## TASK OBJECTIVE
Set down all of the records word for word.

## EXERCISE DATA
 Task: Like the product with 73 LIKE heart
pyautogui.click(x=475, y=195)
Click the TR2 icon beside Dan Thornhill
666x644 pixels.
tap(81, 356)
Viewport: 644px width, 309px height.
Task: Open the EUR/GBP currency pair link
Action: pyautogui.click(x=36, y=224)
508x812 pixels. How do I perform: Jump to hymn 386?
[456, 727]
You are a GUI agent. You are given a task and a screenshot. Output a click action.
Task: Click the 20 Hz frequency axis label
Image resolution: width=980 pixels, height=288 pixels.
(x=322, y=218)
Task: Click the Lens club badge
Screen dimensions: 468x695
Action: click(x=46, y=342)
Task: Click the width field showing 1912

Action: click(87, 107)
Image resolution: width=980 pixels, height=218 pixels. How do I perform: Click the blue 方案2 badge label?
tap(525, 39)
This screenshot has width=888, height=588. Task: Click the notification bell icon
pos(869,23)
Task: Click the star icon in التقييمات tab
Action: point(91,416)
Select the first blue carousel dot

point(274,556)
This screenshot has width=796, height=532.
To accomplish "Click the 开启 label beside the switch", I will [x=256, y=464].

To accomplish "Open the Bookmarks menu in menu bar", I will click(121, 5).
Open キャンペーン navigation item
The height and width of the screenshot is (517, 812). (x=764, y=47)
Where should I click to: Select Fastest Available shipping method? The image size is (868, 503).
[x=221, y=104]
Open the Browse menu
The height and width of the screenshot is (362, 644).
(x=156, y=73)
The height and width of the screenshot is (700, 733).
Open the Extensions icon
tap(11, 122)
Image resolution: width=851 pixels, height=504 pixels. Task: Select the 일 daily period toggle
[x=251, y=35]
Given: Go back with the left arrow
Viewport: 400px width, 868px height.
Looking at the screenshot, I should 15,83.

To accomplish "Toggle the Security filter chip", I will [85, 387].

## TASK RESULT
 Task: Like the product with 73 LIKE heart
pyautogui.click(x=475, y=195)
Click the TR2 icon beside Dan Thornhill
666x644 pixels.
tap(81, 356)
Viewport: 644px width, 309px height.
Task: Open the EUR/GBP currency pair link
Action: pyautogui.click(x=36, y=224)
508x812 pixels. How do I perform: Jump to hymn 386?
[456, 727]
You are a GUI agent. You are given a task and a screenshot. Output a click action.
Task: Click the 20 Hz frequency axis label
Image resolution: width=980 pixels, height=288 pixels.
(x=322, y=218)
Task: Click the Lens club badge
Screen dimensions: 468x695
Action: click(x=46, y=342)
Task: Click the width field showing 1912

Action: click(87, 107)
Image resolution: width=980 pixels, height=218 pixels. How do I perform: Click the blue 方案2 badge label?
tap(525, 39)
This screenshot has width=888, height=588. Task: Click the notification bell icon
pos(869,23)
Task: Click the star icon in التقييمات tab
Action: point(91,416)
Select the first blue carousel dot

point(274,556)
This screenshot has width=796, height=532.
To accomplish "Click the 开启 label beside the switch", I will [x=256, y=464].

To accomplish "Open the Bookmarks menu in menu bar", I will click(121, 5).
Open キャンペーン navigation item
The height and width of the screenshot is (517, 812). (x=764, y=47)
Where should I click to: Select Fastest Available shipping method? The image size is (868, 503).
[x=221, y=104]
Open the Browse menu
The height and width of the screenshot is (362, 644).
(x=156, y=73)
The height and width of the screenshot is (700, 733).
Open the Extensions icon
tap(11, 122)
Image resolution: width=851 pixels, height=504 pixels. Task: Select the 일 daily period toggle
[x=251, y=35]
Given: Go back with the left arrow
Viewport: 400px width, 868px height.
Looking at the screenshot, I should 15,83.

To accomplish "Toggle the Security filter chip", I will [85, 387].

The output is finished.